--- ENTRIES SHOWN ---
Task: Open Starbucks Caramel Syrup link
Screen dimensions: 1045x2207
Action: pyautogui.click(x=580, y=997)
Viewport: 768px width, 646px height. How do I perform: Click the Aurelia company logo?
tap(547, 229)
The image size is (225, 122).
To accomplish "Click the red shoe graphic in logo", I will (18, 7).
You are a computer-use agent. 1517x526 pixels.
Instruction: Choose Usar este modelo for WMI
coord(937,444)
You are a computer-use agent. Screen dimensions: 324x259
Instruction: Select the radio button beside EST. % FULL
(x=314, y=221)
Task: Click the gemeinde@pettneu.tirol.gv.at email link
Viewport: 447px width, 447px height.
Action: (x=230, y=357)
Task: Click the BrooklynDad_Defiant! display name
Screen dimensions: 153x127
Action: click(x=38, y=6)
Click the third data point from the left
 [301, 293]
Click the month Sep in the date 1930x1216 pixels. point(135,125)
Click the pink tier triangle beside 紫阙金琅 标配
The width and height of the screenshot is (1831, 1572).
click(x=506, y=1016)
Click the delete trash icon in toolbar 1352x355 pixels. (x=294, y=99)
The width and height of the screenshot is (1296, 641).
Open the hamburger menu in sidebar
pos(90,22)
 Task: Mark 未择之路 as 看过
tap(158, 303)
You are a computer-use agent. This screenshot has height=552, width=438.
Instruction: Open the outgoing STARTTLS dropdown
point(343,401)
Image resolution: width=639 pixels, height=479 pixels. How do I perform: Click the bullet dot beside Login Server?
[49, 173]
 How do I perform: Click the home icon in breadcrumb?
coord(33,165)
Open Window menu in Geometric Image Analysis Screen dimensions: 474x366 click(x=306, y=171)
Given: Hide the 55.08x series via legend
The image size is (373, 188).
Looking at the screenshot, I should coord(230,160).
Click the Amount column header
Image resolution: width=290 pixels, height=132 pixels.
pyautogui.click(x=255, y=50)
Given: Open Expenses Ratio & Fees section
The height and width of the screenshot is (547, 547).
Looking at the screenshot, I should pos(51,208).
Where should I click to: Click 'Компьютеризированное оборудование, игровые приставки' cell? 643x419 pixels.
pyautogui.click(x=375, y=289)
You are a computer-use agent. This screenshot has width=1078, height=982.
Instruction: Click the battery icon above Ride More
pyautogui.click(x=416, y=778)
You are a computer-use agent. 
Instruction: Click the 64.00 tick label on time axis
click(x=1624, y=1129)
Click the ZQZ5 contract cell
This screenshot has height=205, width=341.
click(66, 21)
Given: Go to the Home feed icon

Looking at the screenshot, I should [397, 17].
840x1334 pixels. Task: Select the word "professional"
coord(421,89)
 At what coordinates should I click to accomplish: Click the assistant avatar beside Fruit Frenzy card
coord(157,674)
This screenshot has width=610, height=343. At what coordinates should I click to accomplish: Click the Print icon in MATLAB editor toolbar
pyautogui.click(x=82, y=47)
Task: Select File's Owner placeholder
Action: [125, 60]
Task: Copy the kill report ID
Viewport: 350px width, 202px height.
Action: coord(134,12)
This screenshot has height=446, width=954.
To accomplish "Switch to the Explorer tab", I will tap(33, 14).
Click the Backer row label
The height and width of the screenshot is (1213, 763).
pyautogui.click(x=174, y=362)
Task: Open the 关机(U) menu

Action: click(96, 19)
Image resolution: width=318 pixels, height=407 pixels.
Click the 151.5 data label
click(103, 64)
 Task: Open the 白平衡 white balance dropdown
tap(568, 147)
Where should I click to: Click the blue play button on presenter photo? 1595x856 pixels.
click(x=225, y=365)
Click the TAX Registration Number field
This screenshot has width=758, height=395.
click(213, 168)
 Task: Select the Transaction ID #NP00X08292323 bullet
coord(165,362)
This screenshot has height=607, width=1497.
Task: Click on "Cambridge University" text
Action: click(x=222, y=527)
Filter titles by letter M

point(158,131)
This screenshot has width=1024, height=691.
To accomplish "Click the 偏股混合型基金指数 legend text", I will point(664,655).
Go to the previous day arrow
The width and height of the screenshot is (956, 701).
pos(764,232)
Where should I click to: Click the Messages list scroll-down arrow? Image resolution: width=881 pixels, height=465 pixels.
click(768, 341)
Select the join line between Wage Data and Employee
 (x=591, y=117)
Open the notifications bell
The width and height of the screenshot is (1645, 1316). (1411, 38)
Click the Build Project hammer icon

--- HOW TO COMPLETE THIS TASK ---
Take the lines above and print them exactly.

--- ANSWER TO THIS EXERCISE ---
Task: Open Starbucks Caramel Syrup link
Screen dimensions: 1045x2207
Action: pyautogui.click(x=580, y=997)
Viewport: 768px width, 646px height. How do I perform: Click the Aurelia company logo?
tap(547, 229)
The image size is (225, 122).
To accomplish "Click the red shoe graphic in logo", I will (18, 7).
You are a computer-use agent. 1517x526 pixels.
Instruction: Choose Usar este modelo for WMI
coord(937,444)
You are a computer-use agent. Screen dimensions: 324x259
Instruction: Select the radio button beside EST. % FULL
(x=314, y=221)
Task: Click the gemeinde@pettneu.tirol.gv.at email link
Viewport: 447px width, 447px height.
Action: (x=230, y=357)
Task: Click the BrooklynDad_Defiant! display name
Screen dimensions: 153x127
Action: click(x=38, y=6)
Click the third data point from the left
 [301, 293]
Click the month Sep in the date 1930x1216 pixels. point(135,125)
Click the pink tier triangle beside 紫阙金琅 标配
The width and height of the screenshot is (1831, 1572).
click(x=506, y=1016)
Click the delete trash icon in toolbar 1352x355 pixels. (x=294, y=99)
The width and height of the screenshot is (1296, 641).
Open the hamburger menu in sidebar
pos(90,22)
 Task: Mark 未择之路 as 看过
tap(158, 303)
You are a computer-use agent. This screenshot has height=552, width=438.
Instruction: Open the outgoing STARTTLS dropdown
point(343,401)
Image resolution: width=639 pixels, height=479 pixels. How do I perform: Click the bullet dot beside Login Server?
[49, 173]
 How do I perform: Click the home icon in breadcrumb?
coord(33,165)
Open Window menu in Geometric Image Analysis Screen dimensions: 474x366 click(x=306, y=171)
Given: Hide the 55.08x series via legend
The image size is (373, 188).
Looking at the screenshot, I should coord(230,160).
Click the Amount column header
Image resolution: width=290 pixels, height=132 pixels.
pyautogui.click(x=255, y=50)
Given: Open Expenses Ratio & Fees section
The height and width of the screenshot is (547, 547).
Looking at the screenshot, I should pos(51,208).
Where should I click to: Click 'Компьютеризированное оборудование, игровые приставки' cell? 643x419 pixels.
pyautogui.click(x=375, y=289)
You are a computer-use agent. This screenshot has width=1078, height=982.
Instruction: Click the battery icon above Ride More
pyautogui.click(x=416, y=778)
You are a computer-use agent. 
Instruction: Click the 64.00 tick label on time axis
click(x=1624, y=1129)
Click the ZQZ5 contract cell
This screenshot has height=205, width=341.
click(66, 21)
Given: Go to the Home feed icon

Looking at the screenshot, I should [397, 17].
840x1334 pixels. Task: Select the word "professional"
coord(421,89)
 At what coordinates should I click to accomplish: Click the assistant avatar beside Fruit Frenzy card
coord(157,674)
This screenshot has width=610, height=343. At what coordinates should I click to accomplish: Click the Print icon in MATLAB editor toolbar
pyautogui.click(x=82, y=47)
Task: Select File's Owner placeholder
Action: [125, 60]
Task: Copy the kill report ID
Viewport: 350px width, 202px height.
Action: coord(134,12)
This screenshot has height=446, width=954.
To accomplish "Switch to the Explorer tab", I will tap(33, 14).
Click the Backer row label
The height and width of the screenshot is (1213, 763).
pyautogui.click(x=174, y=362)
Task: Open the 关机(U) menu

Action: click(96, 19)
Image resolution: width=318 pixels, height=407 pixels.
Click the 151.5 data label
click(103, 64)
 Task: Open the 白平衡 white balance dropdown
tap(568, 147)
Where should I click to: Click the blue play button on presenter photo? 1595x856 pixels.
click(x=225, y=365)
Click the TAX Registration Number field
This screenshot has width=758, height=395.
click(213, 168)
 Task: Select the Transaction ID #NP00X08292323 bullet
coord(165,362)
This screenshot has height=607, width=1497.
Task: Click on "Cambridge University" text
Action: click(x=222, y=527)
Filter titles by letter M

point(158,131)
This screenshot has width=1024, height=691.
To accomplish "Click the 偏股混合型基金指数 legend text", I will point(664,655).
Go to the previous day arrow
The width and height of the screenshot is (956, 701).
pos(764,232)
Where should I click to: Click the Messages list scroll-down arrow? Image resolution: width=881 pixels, height=465 pixels.
click(768, 341)
Select the join line between Wage Data and Employee
 (x=591, y=117)
Open the notifications bell
The width and height of the screenshot is (1645, 1316). (1411, 38)
Click the Build Project hammer icon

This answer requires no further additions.